Reputation: 1480
What's an elegant way in Java 8 to remove certain specific duplicate words from a string such that:
With a list of non-duplicate words: [cat, mat]
Given a String: "A cat sat on a mat and wore a hat A cat sat on a mat and wore a hat"
The result should be: "A cat sat on a mat and wore a hat A sat on a and wore a hat"
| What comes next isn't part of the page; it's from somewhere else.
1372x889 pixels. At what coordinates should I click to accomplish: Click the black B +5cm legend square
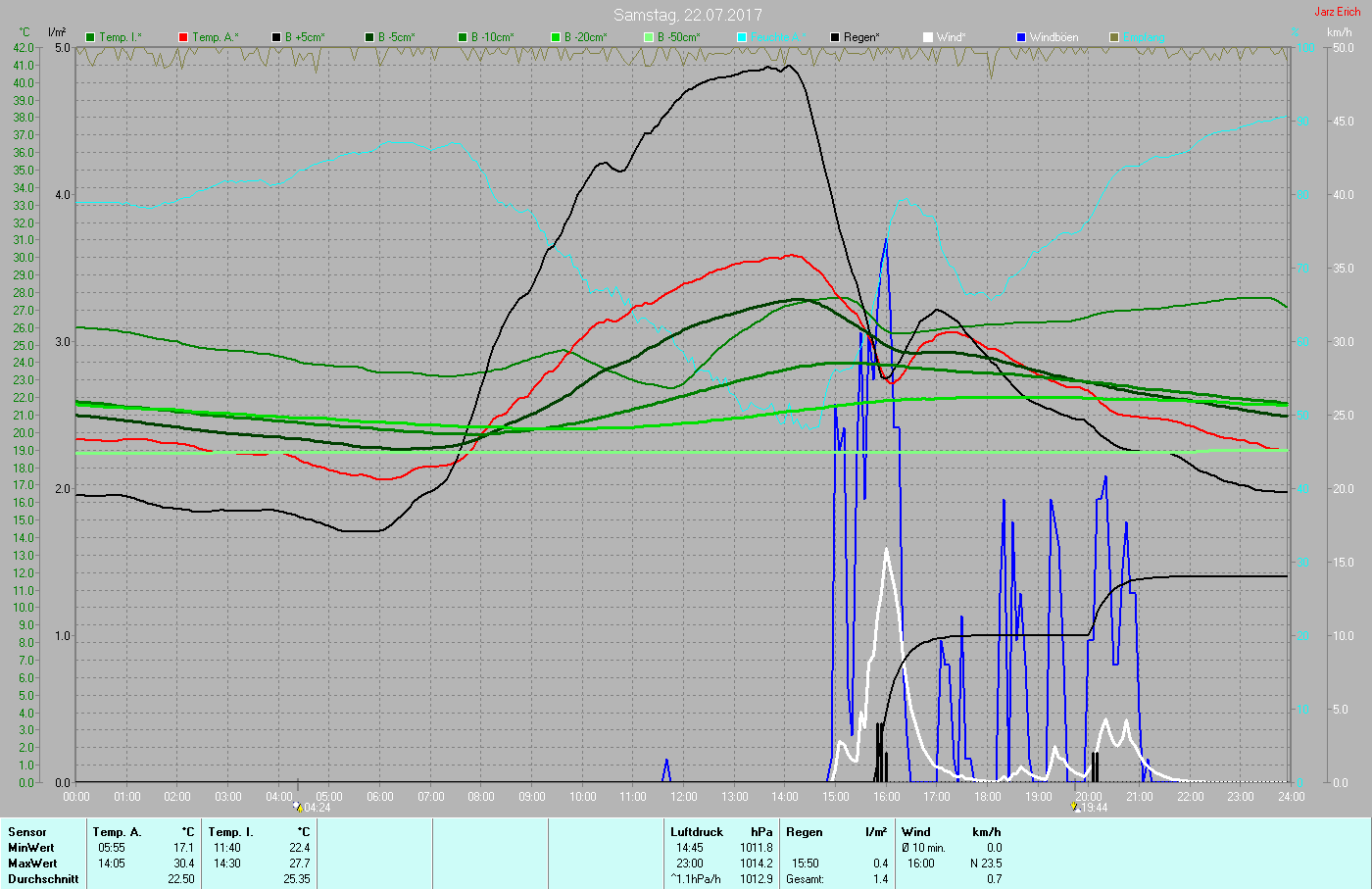pyautogui.click(x=276, y=37)
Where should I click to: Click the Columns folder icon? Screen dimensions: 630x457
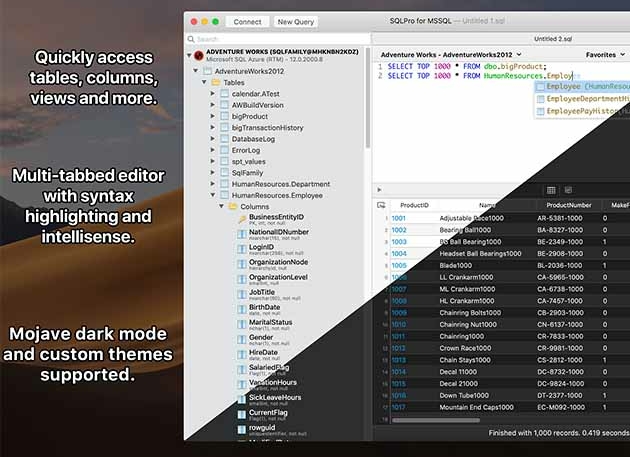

NOTE: Its the first occurrence we want to preserve.
Upvotes: 1
Views: 1455
Reputation: 185
For a more basic solution than the others;
String input = "A cat sat on a mat and wore a hat A cat sat on a mat and wore a hat";
String[] list = {"cat", "mat"};
for(String word : list){
int index = input.indexOf(word) + word.length();
input = input.substring(0, index) + input.substring(index).replace(word, "");
}
Or by utilising the 'limit' parameter on String.split()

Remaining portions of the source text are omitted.